→ TASK DESCRIPTION
Each line from the one containing "1024x576 pixels." to the end of the listing below should be repeated exactly, with no other line included.

——

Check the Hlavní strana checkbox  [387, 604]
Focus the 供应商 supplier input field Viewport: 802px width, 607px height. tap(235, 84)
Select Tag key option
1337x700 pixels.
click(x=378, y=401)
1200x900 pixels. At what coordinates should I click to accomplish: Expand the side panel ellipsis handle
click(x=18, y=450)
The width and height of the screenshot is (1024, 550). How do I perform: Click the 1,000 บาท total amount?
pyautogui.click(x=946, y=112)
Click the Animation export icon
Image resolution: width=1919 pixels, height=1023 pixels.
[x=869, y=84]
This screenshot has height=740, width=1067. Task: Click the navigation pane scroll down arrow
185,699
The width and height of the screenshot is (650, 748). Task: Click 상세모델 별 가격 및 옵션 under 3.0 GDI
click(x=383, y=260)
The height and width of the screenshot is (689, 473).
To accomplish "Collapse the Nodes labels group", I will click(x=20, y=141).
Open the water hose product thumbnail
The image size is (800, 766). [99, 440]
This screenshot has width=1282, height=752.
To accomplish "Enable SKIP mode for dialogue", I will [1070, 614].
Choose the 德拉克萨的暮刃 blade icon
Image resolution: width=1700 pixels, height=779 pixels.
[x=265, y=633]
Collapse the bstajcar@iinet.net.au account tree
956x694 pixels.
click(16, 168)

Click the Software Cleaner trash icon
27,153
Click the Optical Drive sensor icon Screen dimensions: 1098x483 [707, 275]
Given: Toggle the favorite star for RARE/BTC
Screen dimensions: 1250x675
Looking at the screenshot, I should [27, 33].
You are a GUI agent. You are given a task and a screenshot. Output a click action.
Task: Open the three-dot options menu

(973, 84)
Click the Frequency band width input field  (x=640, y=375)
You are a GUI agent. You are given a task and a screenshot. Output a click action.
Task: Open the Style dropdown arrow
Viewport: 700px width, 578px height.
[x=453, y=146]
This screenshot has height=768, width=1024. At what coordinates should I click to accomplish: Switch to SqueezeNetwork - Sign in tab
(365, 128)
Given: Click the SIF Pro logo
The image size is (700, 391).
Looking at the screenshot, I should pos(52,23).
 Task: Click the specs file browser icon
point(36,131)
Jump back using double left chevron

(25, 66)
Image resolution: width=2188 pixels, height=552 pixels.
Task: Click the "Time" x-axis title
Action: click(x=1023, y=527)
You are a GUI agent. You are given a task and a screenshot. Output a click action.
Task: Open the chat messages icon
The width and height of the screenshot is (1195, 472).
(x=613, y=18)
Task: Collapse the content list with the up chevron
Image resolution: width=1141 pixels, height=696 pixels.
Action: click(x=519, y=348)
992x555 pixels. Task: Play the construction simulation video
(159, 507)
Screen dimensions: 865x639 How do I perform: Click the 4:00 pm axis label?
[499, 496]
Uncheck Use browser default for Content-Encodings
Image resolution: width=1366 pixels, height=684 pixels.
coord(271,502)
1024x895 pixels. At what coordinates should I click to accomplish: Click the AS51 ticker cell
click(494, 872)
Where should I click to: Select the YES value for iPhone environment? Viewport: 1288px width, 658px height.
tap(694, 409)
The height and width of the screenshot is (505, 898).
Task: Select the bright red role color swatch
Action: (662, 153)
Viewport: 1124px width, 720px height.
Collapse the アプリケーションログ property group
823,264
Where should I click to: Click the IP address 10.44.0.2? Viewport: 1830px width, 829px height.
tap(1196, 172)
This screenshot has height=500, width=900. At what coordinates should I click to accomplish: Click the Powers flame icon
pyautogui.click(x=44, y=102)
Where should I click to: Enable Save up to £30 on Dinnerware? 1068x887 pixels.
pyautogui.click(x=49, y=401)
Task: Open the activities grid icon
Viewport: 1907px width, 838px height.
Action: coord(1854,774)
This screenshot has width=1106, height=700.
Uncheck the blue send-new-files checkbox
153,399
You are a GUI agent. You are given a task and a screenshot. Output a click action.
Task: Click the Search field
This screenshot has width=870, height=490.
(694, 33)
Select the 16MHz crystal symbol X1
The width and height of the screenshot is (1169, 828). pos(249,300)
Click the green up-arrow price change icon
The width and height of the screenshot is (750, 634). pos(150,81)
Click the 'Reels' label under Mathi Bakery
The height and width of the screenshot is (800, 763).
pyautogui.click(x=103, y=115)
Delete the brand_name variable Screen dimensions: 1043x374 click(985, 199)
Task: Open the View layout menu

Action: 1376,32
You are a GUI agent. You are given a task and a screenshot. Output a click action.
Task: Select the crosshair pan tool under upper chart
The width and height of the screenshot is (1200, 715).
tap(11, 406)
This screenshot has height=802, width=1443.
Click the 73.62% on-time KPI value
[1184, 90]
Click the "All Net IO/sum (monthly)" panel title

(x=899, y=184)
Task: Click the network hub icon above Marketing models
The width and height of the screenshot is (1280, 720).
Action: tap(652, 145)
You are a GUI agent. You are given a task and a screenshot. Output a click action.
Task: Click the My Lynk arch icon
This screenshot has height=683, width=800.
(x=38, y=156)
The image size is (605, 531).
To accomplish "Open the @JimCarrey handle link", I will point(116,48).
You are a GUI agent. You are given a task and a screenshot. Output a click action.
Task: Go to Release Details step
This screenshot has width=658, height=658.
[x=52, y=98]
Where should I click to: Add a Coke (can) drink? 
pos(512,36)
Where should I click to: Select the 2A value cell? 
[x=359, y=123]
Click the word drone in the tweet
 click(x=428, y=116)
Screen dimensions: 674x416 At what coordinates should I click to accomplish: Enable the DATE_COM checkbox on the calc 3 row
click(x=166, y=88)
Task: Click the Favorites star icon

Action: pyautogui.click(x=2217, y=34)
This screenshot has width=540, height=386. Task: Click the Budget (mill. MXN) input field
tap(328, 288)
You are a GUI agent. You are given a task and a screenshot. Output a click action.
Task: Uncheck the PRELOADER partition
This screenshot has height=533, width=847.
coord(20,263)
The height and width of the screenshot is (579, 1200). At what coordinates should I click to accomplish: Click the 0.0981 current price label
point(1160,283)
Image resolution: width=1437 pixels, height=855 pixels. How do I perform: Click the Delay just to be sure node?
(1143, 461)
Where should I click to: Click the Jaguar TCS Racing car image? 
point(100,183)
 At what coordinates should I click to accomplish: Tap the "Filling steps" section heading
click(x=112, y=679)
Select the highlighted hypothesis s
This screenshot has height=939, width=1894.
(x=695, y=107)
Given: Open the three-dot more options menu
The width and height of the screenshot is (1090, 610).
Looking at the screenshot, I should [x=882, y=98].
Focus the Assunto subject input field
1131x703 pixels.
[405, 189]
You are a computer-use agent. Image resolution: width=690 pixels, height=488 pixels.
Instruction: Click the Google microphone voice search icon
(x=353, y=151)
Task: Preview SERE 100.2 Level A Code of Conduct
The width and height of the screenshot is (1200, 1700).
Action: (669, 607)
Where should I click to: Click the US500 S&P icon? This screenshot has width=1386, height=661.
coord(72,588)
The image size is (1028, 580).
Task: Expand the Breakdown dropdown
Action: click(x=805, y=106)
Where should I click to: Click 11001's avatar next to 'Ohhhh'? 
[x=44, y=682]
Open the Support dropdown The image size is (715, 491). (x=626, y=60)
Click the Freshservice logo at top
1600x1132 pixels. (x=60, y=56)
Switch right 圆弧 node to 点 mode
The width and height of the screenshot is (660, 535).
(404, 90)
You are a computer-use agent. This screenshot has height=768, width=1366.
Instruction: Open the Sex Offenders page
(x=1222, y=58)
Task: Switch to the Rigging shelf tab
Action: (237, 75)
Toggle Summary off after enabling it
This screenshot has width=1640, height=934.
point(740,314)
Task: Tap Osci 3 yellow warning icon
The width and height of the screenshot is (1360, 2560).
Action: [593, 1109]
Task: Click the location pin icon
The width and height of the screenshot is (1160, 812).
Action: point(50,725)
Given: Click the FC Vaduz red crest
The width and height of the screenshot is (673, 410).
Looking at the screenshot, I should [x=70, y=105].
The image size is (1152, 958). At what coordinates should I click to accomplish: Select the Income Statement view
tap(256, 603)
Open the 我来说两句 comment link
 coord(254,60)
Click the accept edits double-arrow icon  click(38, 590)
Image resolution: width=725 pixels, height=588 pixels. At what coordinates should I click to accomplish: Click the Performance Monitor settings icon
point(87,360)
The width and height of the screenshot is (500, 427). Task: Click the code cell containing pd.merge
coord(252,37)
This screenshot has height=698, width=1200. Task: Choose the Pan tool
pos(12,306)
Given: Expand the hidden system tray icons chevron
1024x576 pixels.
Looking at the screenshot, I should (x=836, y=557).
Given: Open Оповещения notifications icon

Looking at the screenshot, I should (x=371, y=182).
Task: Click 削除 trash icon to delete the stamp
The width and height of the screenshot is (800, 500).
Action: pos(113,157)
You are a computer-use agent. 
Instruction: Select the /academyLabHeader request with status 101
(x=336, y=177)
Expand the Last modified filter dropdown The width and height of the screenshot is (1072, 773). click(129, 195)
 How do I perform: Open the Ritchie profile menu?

——

→ YOUR SOLUTION
1024x576 pixels.
Looking at the screenshot, I should (x=836, y=557).
Given: Open Оповещения notifications icon

Looking at the screenshot, I should (x=371, y=182).
Task: Click 削除 trash icon to delete the stamp
The width and height of the screenshot is (800, 500).
Action: pos(113,157)
You are a computer-use agent. 
Instruction: Select the /academyLabHeader request with status 101
(x=336, y=177)
Expand the Last modified filter dropdown The width and height of the screenshot is (1072, 773). click(129, 195)
 How do I perform: Open the Ritchie profile menu?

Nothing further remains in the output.